La casa de mi madre agonizante seguía siendo mi casa. Y también me daba paz.
Antes del cáncer iba a veces cuando ella no estaba. Paseaba por sus cosas, las rozaba con los dedos, sonreía, cotilleaba un poco. Respiraba mi infancia, mi felicidad, mi padre, la pareja que fueron y que, de alguna manera, aún eran. Y mi madre me olía después, me adivinaba y sabía exactamente lo que había tocado. Y no decía nada.
Aquellas últimas noches, cuando ya salió del hospital como ella había exigido, me quedaba dormida a su lado, acostada en mi infancia, queriendo aprehender a mi amatxo, y soñar sus sueños.
Con el móvil siempre en silencio para evitar a los necios y a los ladrones de energía.
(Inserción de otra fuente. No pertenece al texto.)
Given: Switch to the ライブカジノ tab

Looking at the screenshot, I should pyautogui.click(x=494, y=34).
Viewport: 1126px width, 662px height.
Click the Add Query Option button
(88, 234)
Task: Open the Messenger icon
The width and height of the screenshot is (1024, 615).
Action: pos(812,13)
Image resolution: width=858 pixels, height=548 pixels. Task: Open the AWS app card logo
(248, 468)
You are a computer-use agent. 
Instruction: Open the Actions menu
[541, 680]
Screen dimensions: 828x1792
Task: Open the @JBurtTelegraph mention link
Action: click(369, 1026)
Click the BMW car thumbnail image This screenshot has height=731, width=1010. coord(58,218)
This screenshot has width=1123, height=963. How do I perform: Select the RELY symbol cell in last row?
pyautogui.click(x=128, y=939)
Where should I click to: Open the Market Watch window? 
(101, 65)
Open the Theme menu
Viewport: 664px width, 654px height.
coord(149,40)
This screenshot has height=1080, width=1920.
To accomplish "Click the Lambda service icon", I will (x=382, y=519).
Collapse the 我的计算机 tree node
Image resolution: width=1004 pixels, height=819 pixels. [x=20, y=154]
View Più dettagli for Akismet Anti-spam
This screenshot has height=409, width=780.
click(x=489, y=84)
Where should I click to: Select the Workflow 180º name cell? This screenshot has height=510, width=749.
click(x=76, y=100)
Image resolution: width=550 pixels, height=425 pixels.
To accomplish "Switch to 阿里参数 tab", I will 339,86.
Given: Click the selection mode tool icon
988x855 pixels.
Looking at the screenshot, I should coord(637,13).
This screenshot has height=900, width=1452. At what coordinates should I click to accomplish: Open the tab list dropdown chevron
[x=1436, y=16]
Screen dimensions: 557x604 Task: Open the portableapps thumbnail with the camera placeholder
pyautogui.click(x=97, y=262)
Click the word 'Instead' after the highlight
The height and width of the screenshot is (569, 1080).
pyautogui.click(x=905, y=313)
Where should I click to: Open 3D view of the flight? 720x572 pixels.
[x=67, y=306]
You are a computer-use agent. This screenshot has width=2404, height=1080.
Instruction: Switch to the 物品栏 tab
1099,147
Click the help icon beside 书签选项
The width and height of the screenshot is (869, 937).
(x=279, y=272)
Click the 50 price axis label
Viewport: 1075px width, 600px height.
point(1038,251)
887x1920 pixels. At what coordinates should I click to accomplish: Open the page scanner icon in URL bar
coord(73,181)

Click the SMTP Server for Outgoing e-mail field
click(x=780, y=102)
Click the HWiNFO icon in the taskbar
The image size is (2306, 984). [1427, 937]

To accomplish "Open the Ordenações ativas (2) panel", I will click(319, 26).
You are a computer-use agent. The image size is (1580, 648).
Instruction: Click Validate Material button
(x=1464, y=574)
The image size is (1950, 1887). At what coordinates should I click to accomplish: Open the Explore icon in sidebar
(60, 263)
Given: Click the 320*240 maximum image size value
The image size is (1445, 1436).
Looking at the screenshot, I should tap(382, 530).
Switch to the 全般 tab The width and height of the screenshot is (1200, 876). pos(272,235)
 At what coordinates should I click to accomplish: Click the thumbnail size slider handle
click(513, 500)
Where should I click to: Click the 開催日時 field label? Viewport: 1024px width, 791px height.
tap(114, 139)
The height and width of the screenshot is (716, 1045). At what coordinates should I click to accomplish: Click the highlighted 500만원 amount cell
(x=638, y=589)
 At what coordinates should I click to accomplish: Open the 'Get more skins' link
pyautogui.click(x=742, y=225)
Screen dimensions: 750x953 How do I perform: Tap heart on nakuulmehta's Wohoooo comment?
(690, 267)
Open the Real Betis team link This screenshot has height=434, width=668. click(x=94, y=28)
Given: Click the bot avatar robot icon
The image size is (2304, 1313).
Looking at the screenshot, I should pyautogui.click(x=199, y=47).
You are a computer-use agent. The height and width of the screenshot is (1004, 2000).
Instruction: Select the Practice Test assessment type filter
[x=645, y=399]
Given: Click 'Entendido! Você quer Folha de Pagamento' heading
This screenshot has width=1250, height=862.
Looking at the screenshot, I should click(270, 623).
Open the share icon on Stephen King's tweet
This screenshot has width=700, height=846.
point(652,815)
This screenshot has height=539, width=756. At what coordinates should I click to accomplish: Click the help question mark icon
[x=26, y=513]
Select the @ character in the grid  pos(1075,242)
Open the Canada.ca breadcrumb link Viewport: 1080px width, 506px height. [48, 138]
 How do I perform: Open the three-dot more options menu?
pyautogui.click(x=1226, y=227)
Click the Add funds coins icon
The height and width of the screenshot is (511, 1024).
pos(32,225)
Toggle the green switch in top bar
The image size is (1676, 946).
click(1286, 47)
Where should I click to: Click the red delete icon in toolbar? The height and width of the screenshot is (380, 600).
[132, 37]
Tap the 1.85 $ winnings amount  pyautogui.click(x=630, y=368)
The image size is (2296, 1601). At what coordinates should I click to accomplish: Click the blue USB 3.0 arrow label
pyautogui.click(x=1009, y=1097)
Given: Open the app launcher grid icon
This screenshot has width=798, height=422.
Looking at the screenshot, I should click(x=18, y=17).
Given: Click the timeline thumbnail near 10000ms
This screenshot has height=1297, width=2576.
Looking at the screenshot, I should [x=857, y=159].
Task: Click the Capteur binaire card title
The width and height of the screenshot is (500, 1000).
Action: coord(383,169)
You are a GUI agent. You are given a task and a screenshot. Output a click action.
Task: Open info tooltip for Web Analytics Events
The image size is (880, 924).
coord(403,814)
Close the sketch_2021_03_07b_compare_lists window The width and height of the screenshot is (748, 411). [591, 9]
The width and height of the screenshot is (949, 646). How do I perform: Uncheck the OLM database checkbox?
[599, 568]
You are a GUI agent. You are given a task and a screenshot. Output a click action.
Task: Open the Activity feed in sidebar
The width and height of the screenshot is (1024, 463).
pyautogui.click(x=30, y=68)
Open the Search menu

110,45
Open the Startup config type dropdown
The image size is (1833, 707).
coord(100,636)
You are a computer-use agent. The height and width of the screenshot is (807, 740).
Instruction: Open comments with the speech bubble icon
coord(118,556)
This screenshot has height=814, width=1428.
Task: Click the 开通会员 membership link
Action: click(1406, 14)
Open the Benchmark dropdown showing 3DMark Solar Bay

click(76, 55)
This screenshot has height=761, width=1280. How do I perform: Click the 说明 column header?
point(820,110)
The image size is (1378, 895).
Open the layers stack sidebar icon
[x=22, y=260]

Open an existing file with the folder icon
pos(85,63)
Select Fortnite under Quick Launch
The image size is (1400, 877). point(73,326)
Conocidos que creen ser amigos. Compañeros de trabajo. Pretendientes inútiles. Gentes sin respeto por el aburrimiento propio y el tiempo ajeno.
«Para ver cómo andas, y cómo está tu madre, Mica, y no te entretengo».
Y no, no me entretenían. Sólo querían que les escuchara. Yo no estaba para nadie que no me quisiera de verdad. Sigo sin estarlo. Lo siento.
Dormía y soñaba que escribía a mi madre mails y le contaba tonterías de esas llamadas que no cogía, de esos mensajes que no contestaba.
«Estas cosas te divierten y te irritan, mami, pero te gusta saberlas. Vivo en un país lleno de ruido, con una taladradora en la cabeza y otra en el móvil. A ti te ha pillado tarde, y me alegro, aunque habría necesitado aprender de ti, saber cómo lo habrías gestionado. Porque los malos, ama, y los pesados, y los indinos que diría papá, tienen ahora a su alcance millones de herramientas de tortura. El móvil, Twitter, Facebook y, sobre todo, el whatsapp.
»Cuando no es mi jefe el sudoroso, es un tipo que quiere que le escuchen.
»“Una mujer inteligente como tú…”, me dicen siempre.
»Y yo les escucho.
»Y cuando acaban ellos llegan los pretendientes, los que no aspiran a que yo les quiera sino a creer que quieren.
»Te lo cuento, mami, para que mañana cuando te despiertes, tú lo leas como si fuera el ¡Hola!, meneando la cabeza y sonriendo comprensiva ante la estupidez humana, la de tu hija y sus alrededores.
»Te vas a ir sin sufrir el whatsapp, cada dos segundos un mensaje, que te echo de menos, que no sabes lo que te pierdes, que espero que seas feliz sin mí, que… Miles y miles de mensajes, todos con el “yo” por delante, y tu hija, mi propio yo, sin poder tirar el móvil al agua porque sólo tengo el de la empresa y, con la crisis y la tontería, nos exigen que prioricemos el whatsapp como herramienta de comunicación…
»… y el beep del teléfono como una pesadilla. Porque, además, mami, les dices que no puedes y, como es gratis y se aburren, siguen, y siguen, y siguen, y por qué no contestas…
»Ahora me imagino que mañana lees esto y le ves el lado positivo y me dices: “Pero eso es que les gustas, Mica”, y que yo me impaciento y te digo: “No, mamá, eso es que no les gusta lo que tienen”, y que tú te culpas de mi cinismo y luego te das cuenta de que es mi pose autodefensiva de siempre, y sonríes porque nada ha cambiado.
»Sé, mami, que vamos a seguir teniendo estas conversaciones cuando no estés. Yo contándote tonterías, tú sonriendo. Sin mencionar nada importante porque lo importante lo sabemos. Vendré a tu casa y dormiré en tu cama. Me maquillaré con tus sombras de ojos que no me quedan bien porque tú eres guapa y rubia y yo soy sólo obstinada.
»“Mamá”, te diré bajito, “qué mayor soy para quererte tanto… Mamá, qué mail tan tonto te he escrito”, y entonces miraré el móvil y tendré otros veinte mensajes, o ya, por fin, ninguno, y te seguiré queriendo, y te seguiré teniendo».